Step 1 : Calculate probability for each observation

Step 2 : Rank these probabilities in decreasing order.

Step 3 : Build deciles with each group having almost 10% of the observations.

Step 4 : Calculate the response rate at each deciles for Good (Responders), Bad (Non-responders) and total.

http://www2.cs.uregina.ca/~dbd/cs831/notes/lift_chart/lift_chart.html

## 3. Kolomogorov Smirnov chart

K-S or Kolmogorov-Smirnov chart measures performance of classification models. More accurately, K-S is a measure of the degree of separation between the positive and negative distributions.
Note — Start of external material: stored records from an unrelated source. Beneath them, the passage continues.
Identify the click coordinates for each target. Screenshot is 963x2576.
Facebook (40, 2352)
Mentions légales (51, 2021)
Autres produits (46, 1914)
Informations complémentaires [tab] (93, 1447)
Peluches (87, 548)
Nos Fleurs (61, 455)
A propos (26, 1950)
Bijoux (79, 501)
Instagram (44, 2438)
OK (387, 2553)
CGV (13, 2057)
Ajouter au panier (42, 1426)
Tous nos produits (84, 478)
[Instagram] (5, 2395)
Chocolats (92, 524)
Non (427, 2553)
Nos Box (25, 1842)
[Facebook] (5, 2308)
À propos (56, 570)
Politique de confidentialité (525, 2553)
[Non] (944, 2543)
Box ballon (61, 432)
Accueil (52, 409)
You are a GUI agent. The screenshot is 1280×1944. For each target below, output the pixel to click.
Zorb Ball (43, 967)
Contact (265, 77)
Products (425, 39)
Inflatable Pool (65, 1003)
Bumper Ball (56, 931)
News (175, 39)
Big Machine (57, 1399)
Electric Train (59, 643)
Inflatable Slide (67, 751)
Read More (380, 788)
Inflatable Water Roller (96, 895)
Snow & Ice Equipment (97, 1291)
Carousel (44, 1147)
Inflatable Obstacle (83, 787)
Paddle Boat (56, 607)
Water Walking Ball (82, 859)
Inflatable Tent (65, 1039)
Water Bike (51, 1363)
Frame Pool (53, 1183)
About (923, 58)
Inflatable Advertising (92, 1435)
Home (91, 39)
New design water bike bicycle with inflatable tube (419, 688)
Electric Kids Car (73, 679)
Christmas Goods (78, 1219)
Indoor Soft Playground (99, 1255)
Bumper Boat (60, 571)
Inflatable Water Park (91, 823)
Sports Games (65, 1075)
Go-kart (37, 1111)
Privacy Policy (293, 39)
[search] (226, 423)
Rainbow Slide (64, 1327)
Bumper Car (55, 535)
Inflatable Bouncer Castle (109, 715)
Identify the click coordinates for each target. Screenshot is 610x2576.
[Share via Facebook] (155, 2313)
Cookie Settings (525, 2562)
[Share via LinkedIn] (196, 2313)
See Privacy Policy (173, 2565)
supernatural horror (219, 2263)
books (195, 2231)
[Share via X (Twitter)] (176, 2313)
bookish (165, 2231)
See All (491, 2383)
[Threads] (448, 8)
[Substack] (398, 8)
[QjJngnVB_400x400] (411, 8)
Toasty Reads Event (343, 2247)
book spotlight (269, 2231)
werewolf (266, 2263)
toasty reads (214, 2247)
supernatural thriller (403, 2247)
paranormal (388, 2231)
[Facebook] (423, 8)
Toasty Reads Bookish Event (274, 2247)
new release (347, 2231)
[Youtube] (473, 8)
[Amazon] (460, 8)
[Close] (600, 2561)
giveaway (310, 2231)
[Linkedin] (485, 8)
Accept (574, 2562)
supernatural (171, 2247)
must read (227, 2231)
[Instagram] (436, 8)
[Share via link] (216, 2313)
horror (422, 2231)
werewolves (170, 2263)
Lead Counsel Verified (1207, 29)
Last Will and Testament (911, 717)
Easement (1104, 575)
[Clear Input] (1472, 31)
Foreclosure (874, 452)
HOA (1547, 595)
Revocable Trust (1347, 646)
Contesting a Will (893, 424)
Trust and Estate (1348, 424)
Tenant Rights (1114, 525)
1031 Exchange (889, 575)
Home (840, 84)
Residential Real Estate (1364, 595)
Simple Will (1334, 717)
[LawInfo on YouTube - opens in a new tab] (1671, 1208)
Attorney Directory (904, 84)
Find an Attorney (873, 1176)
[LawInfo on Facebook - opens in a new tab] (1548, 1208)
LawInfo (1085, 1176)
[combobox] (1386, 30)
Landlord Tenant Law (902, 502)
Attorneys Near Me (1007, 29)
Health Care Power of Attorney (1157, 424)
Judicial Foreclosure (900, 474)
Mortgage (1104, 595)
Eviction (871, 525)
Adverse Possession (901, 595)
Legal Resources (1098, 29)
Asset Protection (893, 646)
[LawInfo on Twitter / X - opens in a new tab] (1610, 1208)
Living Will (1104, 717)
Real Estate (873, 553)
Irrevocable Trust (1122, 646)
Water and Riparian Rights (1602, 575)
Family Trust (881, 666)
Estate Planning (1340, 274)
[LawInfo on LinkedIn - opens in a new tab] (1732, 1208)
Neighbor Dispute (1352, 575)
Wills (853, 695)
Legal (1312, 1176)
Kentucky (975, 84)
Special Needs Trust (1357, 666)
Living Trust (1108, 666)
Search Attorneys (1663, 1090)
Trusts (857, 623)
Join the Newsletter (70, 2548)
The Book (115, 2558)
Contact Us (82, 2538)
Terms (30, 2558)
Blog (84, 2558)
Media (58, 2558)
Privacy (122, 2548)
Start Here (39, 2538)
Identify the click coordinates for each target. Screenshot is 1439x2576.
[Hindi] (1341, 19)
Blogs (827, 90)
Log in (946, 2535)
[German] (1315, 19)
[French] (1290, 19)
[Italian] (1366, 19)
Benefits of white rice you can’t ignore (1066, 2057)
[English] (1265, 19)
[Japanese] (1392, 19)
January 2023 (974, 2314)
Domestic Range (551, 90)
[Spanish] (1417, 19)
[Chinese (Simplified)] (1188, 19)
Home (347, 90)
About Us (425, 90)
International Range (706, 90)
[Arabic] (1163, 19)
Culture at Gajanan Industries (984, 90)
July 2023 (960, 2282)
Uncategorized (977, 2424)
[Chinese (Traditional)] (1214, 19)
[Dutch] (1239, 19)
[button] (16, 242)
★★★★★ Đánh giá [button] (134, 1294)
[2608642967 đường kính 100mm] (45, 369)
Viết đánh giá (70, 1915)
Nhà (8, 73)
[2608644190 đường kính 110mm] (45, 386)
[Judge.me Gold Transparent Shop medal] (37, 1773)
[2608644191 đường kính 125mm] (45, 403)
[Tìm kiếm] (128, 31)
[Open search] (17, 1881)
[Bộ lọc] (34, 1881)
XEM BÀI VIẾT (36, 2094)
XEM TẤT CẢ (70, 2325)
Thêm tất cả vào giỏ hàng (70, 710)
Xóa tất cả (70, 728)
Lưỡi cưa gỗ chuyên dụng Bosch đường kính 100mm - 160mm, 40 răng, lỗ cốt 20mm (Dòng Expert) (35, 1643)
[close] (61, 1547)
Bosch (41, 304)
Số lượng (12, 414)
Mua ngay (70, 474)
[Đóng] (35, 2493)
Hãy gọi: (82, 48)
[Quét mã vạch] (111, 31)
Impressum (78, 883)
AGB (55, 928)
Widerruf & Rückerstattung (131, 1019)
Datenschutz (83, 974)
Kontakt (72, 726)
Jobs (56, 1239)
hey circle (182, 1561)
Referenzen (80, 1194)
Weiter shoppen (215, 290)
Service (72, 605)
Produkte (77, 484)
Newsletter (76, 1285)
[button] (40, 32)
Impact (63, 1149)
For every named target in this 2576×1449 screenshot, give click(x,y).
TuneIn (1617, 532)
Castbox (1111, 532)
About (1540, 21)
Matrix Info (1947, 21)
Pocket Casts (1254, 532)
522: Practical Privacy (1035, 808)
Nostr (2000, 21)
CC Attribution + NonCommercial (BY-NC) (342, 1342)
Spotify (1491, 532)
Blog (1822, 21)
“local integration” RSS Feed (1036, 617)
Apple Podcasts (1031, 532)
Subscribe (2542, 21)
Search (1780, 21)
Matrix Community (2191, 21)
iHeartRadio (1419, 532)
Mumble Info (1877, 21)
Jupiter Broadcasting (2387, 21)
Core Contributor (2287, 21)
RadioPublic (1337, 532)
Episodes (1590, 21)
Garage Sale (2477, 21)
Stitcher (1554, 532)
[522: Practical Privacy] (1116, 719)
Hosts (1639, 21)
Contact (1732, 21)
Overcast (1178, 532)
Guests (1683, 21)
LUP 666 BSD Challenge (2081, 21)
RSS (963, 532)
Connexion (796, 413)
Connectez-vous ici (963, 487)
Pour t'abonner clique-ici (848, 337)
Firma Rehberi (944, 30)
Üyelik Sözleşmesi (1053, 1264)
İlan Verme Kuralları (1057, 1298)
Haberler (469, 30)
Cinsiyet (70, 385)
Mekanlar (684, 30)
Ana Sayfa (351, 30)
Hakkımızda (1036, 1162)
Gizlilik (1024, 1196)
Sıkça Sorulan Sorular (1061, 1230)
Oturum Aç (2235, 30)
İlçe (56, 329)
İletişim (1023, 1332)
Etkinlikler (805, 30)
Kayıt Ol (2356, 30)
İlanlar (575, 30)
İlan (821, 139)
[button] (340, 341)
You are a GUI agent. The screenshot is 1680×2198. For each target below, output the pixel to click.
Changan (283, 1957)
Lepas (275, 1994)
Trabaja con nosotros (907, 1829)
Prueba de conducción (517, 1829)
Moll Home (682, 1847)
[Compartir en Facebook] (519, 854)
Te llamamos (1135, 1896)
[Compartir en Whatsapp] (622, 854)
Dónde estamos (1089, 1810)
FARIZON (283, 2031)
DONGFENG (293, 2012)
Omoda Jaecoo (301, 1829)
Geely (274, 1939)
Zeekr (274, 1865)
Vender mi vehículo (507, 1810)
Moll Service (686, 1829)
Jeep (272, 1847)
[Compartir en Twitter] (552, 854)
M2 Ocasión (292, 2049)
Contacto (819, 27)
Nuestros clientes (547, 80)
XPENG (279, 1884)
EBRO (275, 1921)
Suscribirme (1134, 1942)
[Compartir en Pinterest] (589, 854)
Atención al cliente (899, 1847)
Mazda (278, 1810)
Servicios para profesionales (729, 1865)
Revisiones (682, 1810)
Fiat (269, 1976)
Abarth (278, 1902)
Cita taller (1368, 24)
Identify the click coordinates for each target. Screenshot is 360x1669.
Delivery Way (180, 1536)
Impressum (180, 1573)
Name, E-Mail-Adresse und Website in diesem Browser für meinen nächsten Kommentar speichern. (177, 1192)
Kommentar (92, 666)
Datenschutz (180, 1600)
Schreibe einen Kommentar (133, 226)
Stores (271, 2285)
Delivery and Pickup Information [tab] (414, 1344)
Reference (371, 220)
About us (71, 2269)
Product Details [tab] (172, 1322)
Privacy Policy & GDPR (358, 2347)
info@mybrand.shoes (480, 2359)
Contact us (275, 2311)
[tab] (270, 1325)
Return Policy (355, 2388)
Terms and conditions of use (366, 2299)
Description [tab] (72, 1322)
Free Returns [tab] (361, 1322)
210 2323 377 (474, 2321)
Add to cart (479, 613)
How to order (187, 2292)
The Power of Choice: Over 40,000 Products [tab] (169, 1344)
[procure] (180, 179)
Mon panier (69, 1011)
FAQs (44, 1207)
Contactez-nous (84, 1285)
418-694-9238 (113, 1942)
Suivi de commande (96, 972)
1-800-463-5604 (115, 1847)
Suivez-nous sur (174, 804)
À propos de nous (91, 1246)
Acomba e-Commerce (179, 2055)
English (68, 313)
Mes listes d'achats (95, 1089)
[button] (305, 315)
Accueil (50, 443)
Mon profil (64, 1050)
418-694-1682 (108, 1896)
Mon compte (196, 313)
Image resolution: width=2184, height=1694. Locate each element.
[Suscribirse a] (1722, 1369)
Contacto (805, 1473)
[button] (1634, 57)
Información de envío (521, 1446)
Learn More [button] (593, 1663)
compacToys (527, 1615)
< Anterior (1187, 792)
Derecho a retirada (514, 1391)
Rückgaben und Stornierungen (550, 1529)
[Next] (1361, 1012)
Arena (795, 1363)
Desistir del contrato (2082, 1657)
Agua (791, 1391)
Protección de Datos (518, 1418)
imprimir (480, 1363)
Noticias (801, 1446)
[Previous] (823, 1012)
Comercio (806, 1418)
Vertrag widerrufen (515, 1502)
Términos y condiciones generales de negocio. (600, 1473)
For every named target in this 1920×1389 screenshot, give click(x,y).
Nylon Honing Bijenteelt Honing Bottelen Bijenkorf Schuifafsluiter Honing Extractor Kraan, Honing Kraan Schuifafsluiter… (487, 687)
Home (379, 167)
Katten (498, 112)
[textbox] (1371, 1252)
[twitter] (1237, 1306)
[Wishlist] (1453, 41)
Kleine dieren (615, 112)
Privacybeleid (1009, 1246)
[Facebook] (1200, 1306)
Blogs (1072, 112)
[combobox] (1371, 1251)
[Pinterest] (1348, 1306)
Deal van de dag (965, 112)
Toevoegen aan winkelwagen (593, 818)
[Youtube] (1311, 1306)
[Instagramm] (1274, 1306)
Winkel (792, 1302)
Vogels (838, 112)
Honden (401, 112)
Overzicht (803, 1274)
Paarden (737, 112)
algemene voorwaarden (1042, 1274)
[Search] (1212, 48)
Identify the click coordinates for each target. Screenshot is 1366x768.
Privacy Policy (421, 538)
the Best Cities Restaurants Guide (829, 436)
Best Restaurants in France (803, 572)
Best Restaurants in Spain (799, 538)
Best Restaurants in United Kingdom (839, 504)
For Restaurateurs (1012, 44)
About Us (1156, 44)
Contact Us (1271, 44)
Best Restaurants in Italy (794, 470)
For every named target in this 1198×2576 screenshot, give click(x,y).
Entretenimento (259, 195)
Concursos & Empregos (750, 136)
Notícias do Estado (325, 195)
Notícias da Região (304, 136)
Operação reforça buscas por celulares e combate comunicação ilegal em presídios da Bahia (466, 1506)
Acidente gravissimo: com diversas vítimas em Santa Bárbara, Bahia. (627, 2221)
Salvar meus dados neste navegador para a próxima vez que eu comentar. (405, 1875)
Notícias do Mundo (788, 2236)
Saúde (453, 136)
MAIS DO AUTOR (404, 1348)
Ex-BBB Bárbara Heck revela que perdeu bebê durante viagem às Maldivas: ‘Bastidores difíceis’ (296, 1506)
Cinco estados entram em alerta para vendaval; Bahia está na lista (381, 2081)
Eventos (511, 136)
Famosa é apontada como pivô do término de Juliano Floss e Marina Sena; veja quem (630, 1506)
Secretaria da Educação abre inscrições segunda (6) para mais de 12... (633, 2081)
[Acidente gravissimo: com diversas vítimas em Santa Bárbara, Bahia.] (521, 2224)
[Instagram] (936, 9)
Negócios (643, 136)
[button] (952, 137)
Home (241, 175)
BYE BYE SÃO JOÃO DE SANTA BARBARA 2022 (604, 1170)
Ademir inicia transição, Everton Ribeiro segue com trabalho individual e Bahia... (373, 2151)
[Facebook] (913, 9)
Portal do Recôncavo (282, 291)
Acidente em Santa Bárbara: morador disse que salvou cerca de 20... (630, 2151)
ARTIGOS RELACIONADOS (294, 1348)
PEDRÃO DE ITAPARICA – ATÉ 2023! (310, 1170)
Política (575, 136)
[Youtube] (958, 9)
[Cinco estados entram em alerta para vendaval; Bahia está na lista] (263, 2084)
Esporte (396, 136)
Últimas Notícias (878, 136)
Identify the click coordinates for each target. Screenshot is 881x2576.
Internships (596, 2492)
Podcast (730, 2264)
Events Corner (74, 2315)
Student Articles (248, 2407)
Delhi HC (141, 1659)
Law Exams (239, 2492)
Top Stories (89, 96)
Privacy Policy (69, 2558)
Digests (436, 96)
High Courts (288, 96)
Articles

The K-S is 100, if the scores partition the population into two separate groups in which one group contains all the positives and the other all the negatives.

## 4. Area Under the ROC curve (AUC – ROC)

The biggest advantage of using ROC curve is that it is independent of the change in proportion of responders.

The ROC curve is the plot between sensitivity and (1- specificity). (1- specificity) is also known as false positive rate and sensitivity is also known as True Positive rate. Following is the ROC curve for the case in hand.

Lift is dependent on total response rate of the population. Hence, if the response rate of the population changes, the same model will give a different lift chart. A solution to this concern can be true lift chart (finding the ratio of lift and perfect model lift at each decile). But such ratio rarely makes sense for the business.

ROC curve on the other hand is almost independent of the response rate. This is because it has the two axis coming out from columnar calculations of confusion matrix. The numerator and denominator of both x and y axis will change on similar scale in case of response rate shift.

## 5. Gini Coefficient

Gini coefficient is sometimes used in classification problems. Gini coefficient can be straigh away derived from the AUC ROC number. Gini is nothing but ratio between area between the ROC curve and the diagnol line & the area of the above triangle. Following is the formulae used :

Gini = 2*AUC – 1

## 6. Concordant – Discordant ratio

This is again one of the most important metric for any classification predictions problem.

## 7. Root Mean Squared Error (RMSE)

RMSE is the most popular evaluation metric used in regression problems. It follows an assumption that error are unbiased and follow a normal distribution. Here are the key points to consider on RMSE:

1. The power of ‘square root’  empowers this metric to show large number deviations.
2. The ‘squared’ nature of this metric helps to deliver more robust results which prevents cancelling the positive and negative error values. In other words, this metric aptly displays the plausible magnitude of error term.
3. It avoids the use of absolute error values which is highly undesirable in mathematical calculations.
4. When we have more samples, reconstructing the error distribution using RMSE is considered to be more reliable.
5. RMSE is highly affected by outlier values. Hence, make sure you’ve removed outliers from your data set prior to using this metric.
6. As compared to mean absolute error, RMSE gives higher weightage and punishes large errors.

## 8. Cross Validation

Cross Validation is one of the most important concepts in any type of data modelling. It simply says, try to leave a sample on which you do not train the model and test the model on this sample before finalizing the model.

k-fold cross validation is widely used to check whether a model is an overfit or not. If the performance metrics at each of the k times modelling are close to each other and the mean of metric is highest. 

Generally a value of k = 10 is recommended for most purpose.